Amendment 4's sponsor, Republican state Sen. Arthur Orr of Decatur, said he knows other states have used the racist language against Alabama when competing for industries.
"It's important symbolically to send a message to our sister states and to the world that Alabama is a different place than it was 50 years ago," he said.
Orr's proposal has drawn support from Republican Gov. Robert Bentley, Alabama's chief recruiter for new industry.
No black members of the Legislature voted for Orr's proposal last year when lawmakers decided to put it on the Nov. 6 ballot.
Sanders and Joe Reed, chairman of the Alabama Democratic Conference, said no one pays attention to the school segregation and poll tax language because it has been effectively dead for a half-century. They said removing it is not worth the cost of restating that there is no right to a public education.

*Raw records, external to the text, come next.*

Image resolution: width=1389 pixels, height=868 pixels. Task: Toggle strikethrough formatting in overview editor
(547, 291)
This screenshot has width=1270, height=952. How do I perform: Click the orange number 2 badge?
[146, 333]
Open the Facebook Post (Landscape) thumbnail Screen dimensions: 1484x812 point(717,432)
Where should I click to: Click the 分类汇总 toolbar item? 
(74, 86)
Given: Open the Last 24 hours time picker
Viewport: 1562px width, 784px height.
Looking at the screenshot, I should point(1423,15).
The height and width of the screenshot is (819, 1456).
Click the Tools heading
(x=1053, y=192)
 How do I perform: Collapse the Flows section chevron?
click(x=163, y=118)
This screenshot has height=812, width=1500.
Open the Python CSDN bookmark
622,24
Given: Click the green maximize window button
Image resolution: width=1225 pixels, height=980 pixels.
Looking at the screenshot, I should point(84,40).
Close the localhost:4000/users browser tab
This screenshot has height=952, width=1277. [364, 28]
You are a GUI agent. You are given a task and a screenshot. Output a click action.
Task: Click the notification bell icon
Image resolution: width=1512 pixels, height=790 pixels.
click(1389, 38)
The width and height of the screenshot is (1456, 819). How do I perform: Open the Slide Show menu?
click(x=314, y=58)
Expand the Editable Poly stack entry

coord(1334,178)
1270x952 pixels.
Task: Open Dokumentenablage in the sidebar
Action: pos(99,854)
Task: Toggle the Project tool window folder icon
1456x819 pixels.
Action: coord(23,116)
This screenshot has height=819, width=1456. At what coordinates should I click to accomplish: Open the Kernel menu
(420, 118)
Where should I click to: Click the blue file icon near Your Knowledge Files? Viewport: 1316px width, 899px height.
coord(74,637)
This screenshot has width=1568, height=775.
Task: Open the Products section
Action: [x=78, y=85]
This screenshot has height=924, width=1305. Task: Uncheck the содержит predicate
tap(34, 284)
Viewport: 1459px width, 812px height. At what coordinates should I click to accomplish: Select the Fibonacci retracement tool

As Election Day neared, opponents of Amendment 4 were joined by the Alabama Education Association, the influential state teachers' organization. AEA has seen funding for public education drop by more than $1 billion in the past five years, teaching positions cut, class sizes increased, and some school revenue shifted to non-education functions of government. The teachers' group worries that if voters reiterate there is no right to a public education, a cash-strapped Legislature will move even more money away from public schools to other functions.
"It has all kinds of implications in the future for the diversion of education funds and for the funding of education generally. That's why we are opposed to it," AEA attorney Bobby Segall said.